Convolutional Neural Network Quantization using Generalized Gamma Distribution
This work addresses the need for efficient CNN deployment on edge devices, offering incremental improvements in quantization for hardware accelerators.
The authors tackled the problem of deploying convolutional neural networks (CNNs) on energy-efficient hardware accelerators by proposing a novel quantization algorithm that minimizes quantization error for weights and biases and uses a generalized gamma distribution to optimize feature-map quantization, achieving a higher signal-to-quantization-noise ratio (SQNR) than previous methods.

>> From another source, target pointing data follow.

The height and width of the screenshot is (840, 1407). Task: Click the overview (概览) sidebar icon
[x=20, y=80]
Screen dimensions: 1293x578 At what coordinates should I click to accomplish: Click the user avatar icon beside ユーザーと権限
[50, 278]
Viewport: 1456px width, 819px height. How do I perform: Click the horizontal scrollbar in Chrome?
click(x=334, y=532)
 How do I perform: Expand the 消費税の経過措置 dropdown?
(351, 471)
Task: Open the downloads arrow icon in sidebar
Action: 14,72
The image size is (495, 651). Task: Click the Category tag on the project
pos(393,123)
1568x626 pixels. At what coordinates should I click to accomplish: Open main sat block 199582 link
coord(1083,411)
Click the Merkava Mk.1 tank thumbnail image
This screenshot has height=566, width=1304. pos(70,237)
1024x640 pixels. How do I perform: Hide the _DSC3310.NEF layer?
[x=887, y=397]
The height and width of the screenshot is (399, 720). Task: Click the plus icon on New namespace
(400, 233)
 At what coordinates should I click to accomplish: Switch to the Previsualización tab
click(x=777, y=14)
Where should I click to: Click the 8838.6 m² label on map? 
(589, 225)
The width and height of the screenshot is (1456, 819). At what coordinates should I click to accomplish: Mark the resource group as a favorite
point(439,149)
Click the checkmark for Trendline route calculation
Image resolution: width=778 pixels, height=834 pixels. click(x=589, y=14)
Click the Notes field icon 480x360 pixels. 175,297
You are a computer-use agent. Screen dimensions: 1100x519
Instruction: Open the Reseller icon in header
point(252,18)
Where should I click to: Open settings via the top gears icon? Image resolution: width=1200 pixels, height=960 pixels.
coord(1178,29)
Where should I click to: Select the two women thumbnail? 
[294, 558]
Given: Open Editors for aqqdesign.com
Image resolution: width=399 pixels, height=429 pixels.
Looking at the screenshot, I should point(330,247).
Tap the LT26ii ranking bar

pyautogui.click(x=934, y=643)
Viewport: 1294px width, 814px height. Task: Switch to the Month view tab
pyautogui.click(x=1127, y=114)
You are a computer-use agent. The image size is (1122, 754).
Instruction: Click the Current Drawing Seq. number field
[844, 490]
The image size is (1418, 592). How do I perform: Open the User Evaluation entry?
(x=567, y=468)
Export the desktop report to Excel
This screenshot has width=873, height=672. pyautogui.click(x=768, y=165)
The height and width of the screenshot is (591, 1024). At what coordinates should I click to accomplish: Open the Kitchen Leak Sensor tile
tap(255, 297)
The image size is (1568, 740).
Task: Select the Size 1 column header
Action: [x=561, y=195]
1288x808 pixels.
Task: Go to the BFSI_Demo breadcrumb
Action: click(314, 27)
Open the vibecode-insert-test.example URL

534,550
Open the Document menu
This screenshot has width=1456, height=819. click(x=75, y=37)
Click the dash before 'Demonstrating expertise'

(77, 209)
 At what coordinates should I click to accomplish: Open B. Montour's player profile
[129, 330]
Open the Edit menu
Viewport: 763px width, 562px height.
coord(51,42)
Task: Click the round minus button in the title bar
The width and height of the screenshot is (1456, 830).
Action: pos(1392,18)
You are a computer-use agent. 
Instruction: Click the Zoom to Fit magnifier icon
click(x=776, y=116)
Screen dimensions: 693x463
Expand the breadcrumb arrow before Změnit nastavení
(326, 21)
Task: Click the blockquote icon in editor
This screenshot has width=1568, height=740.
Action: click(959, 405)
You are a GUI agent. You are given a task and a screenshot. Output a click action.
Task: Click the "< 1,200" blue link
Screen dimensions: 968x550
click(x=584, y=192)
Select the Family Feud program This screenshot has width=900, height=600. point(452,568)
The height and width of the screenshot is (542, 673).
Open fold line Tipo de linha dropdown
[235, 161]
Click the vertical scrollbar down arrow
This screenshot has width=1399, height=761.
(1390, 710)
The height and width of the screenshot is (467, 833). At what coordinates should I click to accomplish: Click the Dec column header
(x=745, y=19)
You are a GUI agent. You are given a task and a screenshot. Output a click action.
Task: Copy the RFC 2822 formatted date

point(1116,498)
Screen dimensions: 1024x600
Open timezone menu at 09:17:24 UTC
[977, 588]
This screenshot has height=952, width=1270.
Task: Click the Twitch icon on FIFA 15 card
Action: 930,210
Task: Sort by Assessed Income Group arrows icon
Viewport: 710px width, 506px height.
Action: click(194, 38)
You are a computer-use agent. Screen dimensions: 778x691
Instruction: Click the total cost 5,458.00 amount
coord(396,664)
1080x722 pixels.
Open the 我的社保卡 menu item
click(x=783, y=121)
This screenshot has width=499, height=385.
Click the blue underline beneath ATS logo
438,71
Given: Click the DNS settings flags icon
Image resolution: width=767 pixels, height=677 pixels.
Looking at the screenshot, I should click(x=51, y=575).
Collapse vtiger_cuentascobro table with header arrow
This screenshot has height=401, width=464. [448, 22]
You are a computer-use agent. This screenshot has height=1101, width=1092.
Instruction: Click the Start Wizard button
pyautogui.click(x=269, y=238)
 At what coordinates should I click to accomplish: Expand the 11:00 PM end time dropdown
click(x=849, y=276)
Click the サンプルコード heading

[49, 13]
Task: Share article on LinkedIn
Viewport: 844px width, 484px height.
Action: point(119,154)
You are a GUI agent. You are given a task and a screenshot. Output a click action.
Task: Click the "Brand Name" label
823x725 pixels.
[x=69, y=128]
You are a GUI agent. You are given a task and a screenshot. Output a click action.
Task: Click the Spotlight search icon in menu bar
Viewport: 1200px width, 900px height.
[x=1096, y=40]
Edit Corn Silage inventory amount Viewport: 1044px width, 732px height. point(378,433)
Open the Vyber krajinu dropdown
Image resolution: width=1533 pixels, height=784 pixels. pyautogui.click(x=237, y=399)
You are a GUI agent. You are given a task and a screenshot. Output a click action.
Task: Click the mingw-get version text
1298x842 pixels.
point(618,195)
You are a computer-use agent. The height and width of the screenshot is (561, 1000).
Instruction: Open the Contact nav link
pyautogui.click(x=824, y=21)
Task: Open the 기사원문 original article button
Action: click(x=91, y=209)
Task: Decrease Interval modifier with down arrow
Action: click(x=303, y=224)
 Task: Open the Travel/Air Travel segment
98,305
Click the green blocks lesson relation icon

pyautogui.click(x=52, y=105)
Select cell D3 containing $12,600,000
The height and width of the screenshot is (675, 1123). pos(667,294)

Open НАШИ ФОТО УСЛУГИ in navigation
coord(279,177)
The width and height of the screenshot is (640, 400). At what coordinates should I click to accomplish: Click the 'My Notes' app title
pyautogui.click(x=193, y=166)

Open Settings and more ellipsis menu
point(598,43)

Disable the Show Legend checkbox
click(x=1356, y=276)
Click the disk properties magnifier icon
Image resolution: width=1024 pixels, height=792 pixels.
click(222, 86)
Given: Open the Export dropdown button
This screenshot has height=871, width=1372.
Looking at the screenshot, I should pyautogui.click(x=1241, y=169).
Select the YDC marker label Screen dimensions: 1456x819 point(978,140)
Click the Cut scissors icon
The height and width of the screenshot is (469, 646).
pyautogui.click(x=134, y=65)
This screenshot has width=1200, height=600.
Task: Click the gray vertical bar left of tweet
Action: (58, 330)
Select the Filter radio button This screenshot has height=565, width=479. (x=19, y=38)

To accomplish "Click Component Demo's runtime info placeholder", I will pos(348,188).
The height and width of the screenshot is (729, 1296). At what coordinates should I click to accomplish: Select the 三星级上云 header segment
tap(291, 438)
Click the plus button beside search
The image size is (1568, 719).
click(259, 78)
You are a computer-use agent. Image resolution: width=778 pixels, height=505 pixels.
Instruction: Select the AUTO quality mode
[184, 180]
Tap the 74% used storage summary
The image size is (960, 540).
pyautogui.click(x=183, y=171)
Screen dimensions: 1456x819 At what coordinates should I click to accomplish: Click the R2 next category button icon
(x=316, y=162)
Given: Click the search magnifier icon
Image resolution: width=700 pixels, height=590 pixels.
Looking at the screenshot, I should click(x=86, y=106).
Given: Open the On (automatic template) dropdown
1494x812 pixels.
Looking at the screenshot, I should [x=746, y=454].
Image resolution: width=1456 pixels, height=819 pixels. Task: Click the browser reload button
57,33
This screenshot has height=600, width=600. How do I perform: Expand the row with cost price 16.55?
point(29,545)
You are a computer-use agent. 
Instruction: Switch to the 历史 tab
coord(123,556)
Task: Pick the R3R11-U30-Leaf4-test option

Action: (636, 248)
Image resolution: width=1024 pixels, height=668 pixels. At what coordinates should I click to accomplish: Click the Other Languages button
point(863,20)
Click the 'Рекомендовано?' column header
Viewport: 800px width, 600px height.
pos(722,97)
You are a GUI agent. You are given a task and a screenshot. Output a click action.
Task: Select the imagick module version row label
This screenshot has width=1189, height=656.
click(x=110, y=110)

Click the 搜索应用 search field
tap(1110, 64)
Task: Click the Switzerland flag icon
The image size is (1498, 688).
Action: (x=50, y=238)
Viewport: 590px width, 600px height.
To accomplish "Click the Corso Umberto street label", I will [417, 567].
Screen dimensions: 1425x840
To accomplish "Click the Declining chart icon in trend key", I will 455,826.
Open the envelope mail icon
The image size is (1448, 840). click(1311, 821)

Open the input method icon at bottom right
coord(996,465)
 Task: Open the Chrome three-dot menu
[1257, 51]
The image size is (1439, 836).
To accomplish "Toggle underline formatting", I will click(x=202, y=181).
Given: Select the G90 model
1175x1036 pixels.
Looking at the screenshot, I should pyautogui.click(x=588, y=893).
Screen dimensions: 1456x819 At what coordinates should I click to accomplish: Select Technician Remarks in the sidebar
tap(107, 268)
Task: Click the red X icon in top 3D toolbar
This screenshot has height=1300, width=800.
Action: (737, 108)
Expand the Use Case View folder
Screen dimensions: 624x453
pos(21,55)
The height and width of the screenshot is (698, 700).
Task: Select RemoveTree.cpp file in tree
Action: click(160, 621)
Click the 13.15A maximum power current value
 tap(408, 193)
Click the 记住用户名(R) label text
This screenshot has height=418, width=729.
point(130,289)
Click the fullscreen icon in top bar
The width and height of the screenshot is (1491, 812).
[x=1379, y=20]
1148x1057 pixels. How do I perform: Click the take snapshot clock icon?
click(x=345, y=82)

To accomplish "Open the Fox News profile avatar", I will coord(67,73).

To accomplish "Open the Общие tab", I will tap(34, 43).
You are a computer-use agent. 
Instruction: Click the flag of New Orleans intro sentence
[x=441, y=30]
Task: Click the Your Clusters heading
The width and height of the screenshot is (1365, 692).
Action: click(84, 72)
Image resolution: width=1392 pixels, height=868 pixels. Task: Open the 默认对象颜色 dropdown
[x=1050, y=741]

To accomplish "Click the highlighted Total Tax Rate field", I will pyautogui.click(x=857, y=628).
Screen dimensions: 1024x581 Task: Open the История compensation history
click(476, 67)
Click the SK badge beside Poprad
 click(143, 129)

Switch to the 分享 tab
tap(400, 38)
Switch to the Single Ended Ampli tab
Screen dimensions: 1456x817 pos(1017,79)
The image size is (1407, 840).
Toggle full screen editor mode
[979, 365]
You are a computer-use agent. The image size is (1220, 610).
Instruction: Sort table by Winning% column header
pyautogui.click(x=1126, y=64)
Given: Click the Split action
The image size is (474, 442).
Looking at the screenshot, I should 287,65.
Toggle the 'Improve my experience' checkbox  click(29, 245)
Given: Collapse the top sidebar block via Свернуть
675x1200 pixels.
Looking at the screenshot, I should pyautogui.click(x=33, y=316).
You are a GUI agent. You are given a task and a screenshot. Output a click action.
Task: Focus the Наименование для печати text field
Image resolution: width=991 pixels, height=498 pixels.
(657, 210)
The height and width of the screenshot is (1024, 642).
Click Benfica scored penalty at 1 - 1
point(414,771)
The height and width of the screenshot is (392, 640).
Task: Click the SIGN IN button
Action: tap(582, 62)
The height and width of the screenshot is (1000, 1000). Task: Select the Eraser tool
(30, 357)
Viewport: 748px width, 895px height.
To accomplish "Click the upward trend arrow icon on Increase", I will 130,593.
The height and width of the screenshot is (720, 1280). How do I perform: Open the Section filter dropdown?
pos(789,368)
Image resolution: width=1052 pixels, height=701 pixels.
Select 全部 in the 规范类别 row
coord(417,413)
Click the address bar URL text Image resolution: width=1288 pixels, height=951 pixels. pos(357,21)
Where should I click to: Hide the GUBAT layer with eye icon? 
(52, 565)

As edge applications using convolutional neural networks (CNN) models grow, it is becoming necessary to introduce dedicated hardware accelerators in which network parameters and feature-map data are represented with limited precision. In this paper we propose a novel quantization algorithm for energy-efficient deployment of the hardware accelerators. For weights and biases, the optimal bit length of the fractional part is determined so that the quantization error is minimized over their distribution. For feature-map data, meanwhile, their sample distribution is well approximated with the generalized gamma distribution (GGD), and accordingly the optimal quantization step size can be obtained through the asymptotical closed form solution of GGD. The proposed quantization algorithm has a higher signal-to-quantization-noise ratio (SQNR) than other quantization schemes previously proposed for CNNs, and even can be more improved by tuning the quantization parameters, resulting in efficient implementation of the hardware accelerators for CNNs in terms of power consumption and memory bandwidth.